Sunday, May 22, 2011

Cassandra - Part 1

As usual I will be discussing about why we moved from Amazon RDS (MySQL) to Cassandra (NOSQL), our experiences with Cassandra, and how we implemented it.

The main reason we moved from RDS (MySQL) is latency/response times. Read/Write operations took on average 80-100 ms which wasn't acceptable to us and we had to depend heavily on client cookies to store information. We started our development using RDS as short term choice and to bring our solution quick to market.

The second reason is cross data center replication. Though RDS supports read-replicas and Multi-AZ deployment but it was limited to the region. So we had to write lot of batch jobs or on the fly tasks to sync information between regions.

These two issues made us to push for new solutions. We researched and short listed Cassandra, HBase and MongoDB. We decided to go with Cassandra for these reasons: fast writes, P2P architecture (No Master/Slave) and built in cross data center support. We did use HBase for OLAP and in the process of migration to Brisk.

Response Times:
Average response times for writes are around 8ms (which is 10X better) and reads are around 10-15ms.  We are in the process of removing memcached from our PHP front-end. With removal of memcached our architecture will be simple and clean.

P2P/Gossip:
There is no single point of failure and if a node fails the impact is minimal.
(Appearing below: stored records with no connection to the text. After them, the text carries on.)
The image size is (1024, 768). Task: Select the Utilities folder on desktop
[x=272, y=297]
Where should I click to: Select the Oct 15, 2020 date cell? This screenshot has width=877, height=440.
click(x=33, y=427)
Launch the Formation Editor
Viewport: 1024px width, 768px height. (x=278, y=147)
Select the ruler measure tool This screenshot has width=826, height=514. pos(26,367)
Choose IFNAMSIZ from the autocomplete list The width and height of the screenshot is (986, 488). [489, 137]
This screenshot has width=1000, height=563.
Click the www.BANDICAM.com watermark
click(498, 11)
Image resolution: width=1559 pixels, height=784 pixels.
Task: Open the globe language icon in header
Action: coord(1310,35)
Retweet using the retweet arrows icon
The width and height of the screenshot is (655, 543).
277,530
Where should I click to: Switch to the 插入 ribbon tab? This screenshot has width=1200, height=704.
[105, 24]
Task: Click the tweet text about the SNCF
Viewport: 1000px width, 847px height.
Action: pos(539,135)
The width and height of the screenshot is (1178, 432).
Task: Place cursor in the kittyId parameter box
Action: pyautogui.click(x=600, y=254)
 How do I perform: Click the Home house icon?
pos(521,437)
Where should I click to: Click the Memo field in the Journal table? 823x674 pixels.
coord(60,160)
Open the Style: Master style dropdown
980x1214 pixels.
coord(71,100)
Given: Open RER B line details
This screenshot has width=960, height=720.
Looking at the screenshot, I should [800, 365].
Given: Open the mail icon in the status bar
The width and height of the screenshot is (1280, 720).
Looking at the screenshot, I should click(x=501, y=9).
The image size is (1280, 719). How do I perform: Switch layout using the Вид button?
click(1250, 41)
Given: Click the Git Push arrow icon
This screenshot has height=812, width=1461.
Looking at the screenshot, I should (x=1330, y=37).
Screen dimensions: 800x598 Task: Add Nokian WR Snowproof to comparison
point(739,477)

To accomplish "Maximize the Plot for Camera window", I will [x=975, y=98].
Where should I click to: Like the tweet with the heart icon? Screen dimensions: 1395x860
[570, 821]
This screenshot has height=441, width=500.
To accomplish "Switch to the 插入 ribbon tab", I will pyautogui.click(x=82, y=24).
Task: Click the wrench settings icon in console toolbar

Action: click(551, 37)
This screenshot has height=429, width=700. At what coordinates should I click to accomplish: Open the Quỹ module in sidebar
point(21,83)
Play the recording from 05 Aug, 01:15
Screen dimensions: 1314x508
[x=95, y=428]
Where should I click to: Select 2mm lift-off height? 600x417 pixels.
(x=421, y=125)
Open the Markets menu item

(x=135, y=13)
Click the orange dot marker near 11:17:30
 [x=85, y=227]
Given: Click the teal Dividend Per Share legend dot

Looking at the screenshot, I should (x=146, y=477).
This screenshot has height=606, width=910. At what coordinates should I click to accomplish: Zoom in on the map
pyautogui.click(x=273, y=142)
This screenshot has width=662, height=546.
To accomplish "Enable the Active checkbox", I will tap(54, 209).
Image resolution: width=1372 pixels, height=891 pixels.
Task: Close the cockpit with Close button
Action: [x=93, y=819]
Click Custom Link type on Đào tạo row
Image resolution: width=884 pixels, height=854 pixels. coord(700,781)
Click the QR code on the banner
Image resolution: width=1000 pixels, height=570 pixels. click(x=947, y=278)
Application can communicate with any node in the cluster to read/write the data thus increasing DB/App throughput tremendously.

Sharding:
Cassandra takes care of sharding and it is seem-less and application doesn't have to manage it.

Cross Data Center:
We have 2 DC's and in the process of setting up 3rd DC, We use replication factor of 2 in each DC and at any time we have 4 copies of the given data.

Hadoop Support:
We extract data real time using streaming and move it to our data warehouse for analytics.  It really simplified our ETL process and able to keep OLAP data near real time.

 We did face quite lot of operational challenges which I will discuss in Part 2.

Thanks for reading my blog and have a nice time!